The task: Transcribe the records below from the first line to the line that includes "Tuổi trẻ VIMICO", inclusive, and omit the pictures.

Material provided:
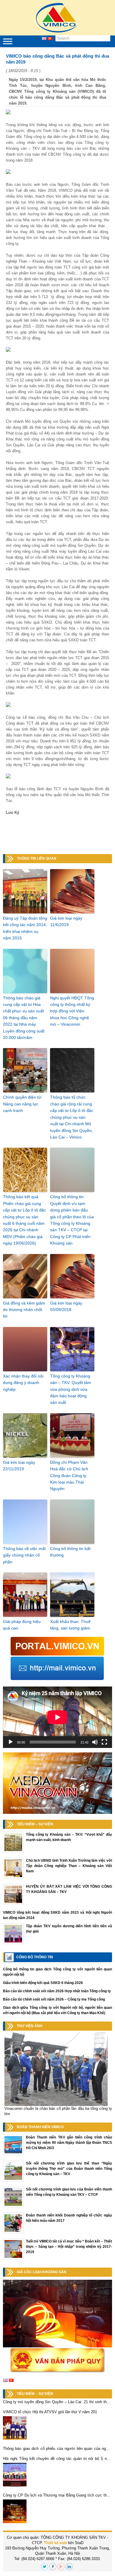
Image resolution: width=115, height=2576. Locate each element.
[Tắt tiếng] (95, 1742)
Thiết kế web (55, 2543)
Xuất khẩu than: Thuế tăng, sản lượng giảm (70, 1624)
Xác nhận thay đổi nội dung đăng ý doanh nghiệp (23, 1383)
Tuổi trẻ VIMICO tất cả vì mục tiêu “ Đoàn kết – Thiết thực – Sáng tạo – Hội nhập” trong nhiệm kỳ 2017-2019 (69, 2246)
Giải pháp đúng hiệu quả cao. (22, 1624)
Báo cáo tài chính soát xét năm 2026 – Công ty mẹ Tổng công (54, 1999)
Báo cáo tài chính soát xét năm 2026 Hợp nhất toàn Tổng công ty (57, 1991)
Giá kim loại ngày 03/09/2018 (66, 1306)
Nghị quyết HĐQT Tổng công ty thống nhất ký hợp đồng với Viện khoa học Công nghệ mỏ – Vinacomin (72, 1011)
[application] (57, 1717)
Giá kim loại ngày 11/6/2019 (66, 921)
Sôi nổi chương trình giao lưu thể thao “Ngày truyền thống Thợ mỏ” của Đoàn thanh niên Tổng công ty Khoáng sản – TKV (69, 2168)
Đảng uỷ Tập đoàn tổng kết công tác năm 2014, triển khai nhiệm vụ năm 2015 (25, 928)
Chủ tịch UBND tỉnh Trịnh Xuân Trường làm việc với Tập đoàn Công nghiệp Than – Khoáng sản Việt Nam (69, 1865)
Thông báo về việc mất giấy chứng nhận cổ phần (24, 1555)
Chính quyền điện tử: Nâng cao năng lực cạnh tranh (22, 1104)
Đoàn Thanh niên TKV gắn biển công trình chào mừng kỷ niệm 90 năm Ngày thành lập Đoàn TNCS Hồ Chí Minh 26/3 (69, 2142)
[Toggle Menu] (7, 41)
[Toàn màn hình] (104, 1742)
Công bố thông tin (34, 1957)
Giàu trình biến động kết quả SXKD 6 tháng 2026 (43, 1983)
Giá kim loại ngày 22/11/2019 (19, 1465)
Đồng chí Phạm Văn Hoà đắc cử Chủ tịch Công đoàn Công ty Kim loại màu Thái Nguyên (69, 1475)
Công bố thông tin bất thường (70, 1551)
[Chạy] (11, 1742)
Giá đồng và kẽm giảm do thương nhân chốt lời (24, 1310)
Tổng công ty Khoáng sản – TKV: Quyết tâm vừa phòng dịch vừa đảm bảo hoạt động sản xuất (70, 1389)
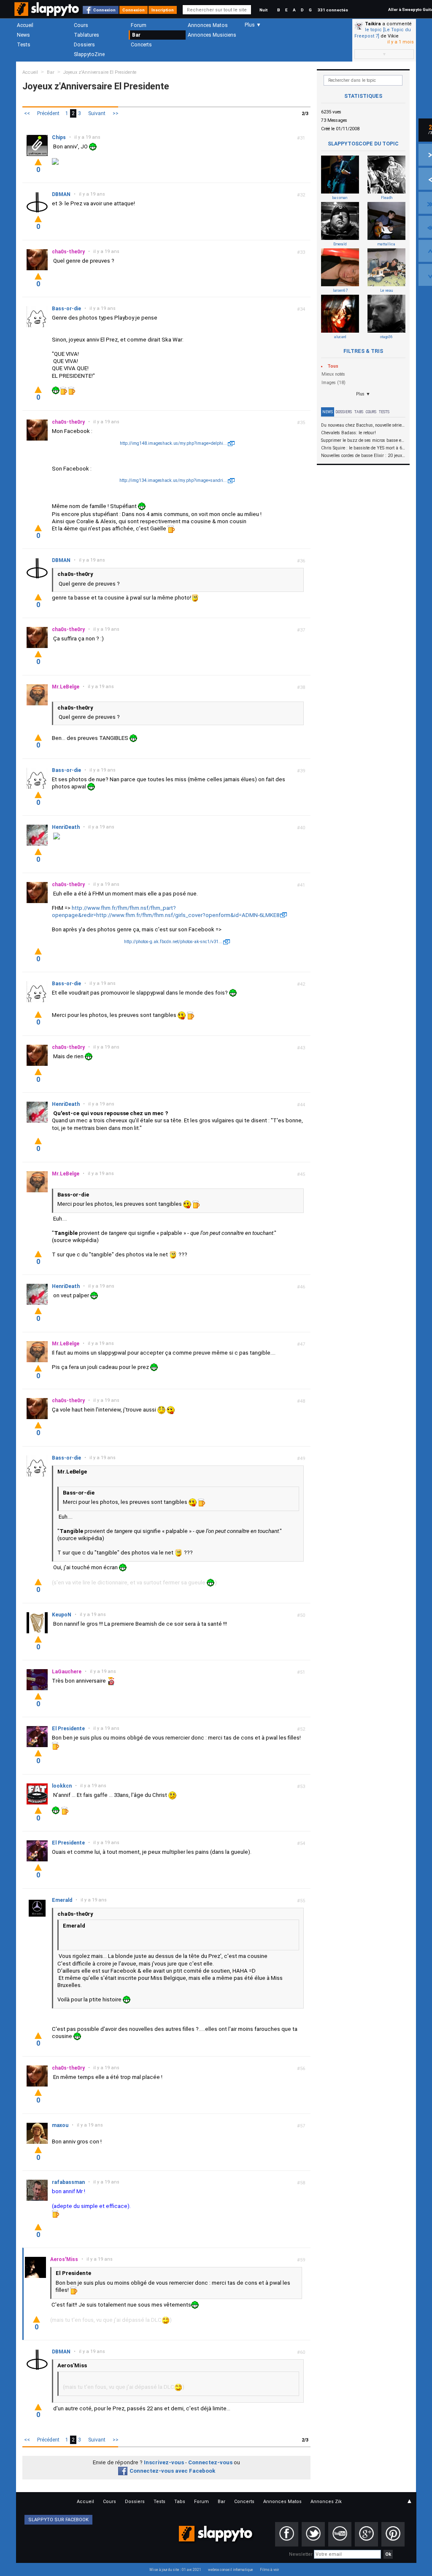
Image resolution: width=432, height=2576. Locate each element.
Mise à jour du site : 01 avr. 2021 (175, 2570)
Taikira (373, 24)
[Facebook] (286, 2534)
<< (27, 113)
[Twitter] (313, 2534)
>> (116, 113)
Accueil (25, 25)
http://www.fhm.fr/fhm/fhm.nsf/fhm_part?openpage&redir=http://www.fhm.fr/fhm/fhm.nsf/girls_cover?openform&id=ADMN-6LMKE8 (165, 911)
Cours (81, 25)
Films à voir (269, 2570)
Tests (23, 45)
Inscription (162, 10)
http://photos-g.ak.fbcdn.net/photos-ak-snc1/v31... (173, 941)
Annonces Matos (208, 25)
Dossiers (84, 45)
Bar (136, 35)
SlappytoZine (89, 54)
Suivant (96, 113)
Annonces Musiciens (212, 35)
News (23, 35)
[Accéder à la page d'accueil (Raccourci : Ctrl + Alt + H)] (47, 13)
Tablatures (86, 35)
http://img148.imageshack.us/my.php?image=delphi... (173, 443)
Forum (138, 25)
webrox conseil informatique (230, 2570)
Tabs (358, 412)
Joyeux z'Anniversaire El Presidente (99, 72)
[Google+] (366, 2534)
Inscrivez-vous (164, 2462)
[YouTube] (339, 2534)
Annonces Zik (326, 2501)
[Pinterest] (393, 2534)
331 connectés (333, 10)
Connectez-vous (210, 2462)
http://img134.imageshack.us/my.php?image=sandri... (173, 480)
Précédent (48, 113)
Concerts (141, 45)
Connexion (104, 10)
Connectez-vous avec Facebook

Result of the exercise:
Image resolution: width=115, height=2576. Locate each element.
[Tắt tiếng] (95, 1742)
Thiết kế web (55, 2543)
Xuất khẩu than: Thuế tăng, sản lượng giảm (70, 1624)
Xác nhận thay đổi nội dung đăng ý doanh nghiệp (23, 1383)
Tuổi trẻ VIMICO tất cả vì mục tiêu “ Đoàn kết – Thiết thực – Sáng tạo – Hội nhập” trong nhiệm kỳ 2017-2019 (69, 2246)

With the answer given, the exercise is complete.